The Easter egg is a central theme to a couple of the traditions that make it into this map, including the tradition of making a giant omelet on Easter Monday in Haux, Gironde of France, which feeds the 1,000 residents of the town and needs more than 15,000 eggs. Meanwhile, in Germany, trees are decorated with painted eggs and ornaments - a very different kind of decoration to that of Papua New Guinea, where cigarettes and tobacco packets are hidden in trees around the church and given out to the congregation after service.

Other traditions in Europe include huge bonfires in Germany, men and boys playfully whipping girls and women with willow branches in Slovakia and children doing a kind of trick-or-treating in Sweden, where they go from door-to-door and exchange drawings or paintings for sweet treats.
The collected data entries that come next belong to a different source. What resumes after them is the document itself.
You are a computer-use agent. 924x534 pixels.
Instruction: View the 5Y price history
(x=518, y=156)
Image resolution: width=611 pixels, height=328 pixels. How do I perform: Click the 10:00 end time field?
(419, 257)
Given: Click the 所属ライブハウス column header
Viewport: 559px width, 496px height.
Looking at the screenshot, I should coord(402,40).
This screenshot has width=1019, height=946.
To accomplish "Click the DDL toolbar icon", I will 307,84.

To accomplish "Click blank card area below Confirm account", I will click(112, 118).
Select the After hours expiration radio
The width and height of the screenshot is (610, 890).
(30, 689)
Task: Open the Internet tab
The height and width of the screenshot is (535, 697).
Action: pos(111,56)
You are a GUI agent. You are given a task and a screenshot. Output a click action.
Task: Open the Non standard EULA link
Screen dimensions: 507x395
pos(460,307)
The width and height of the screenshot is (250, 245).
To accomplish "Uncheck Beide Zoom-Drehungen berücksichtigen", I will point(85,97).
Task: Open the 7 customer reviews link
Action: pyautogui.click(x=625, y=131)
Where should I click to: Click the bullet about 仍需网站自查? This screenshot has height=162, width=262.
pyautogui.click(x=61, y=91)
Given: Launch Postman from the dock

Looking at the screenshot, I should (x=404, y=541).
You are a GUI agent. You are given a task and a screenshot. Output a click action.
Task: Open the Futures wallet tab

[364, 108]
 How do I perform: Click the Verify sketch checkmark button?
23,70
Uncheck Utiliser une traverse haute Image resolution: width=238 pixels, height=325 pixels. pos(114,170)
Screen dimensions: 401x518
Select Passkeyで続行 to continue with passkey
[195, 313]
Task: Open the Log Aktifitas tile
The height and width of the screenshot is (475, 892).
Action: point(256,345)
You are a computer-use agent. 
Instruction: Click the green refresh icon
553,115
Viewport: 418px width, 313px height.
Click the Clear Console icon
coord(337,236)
In Greece, clay pot hurling has become a popular custom where residents throw clay pots, known as “Botides,” off balconies when the church bells ring to mark the end of mass on Easter Sunday to represent the casting away of evil spirits, while on the Greek island of Chios, two churches that sit atop two separate hills fire homemade rockets at one another and win points for hitting the bell towers.

In Guatemala, residents of Antigua create intricate carpets to line the streets, called alfombras, made out of sawdust, pine needles and flowers, showing images of flowers, religious symbols and birds. These routes are later marched along by processions of worshippers carrying religious statues and icons.

Easter is a Christian festival that marks the Resurrection of Jesus Christ on the third day after his Crucifixion.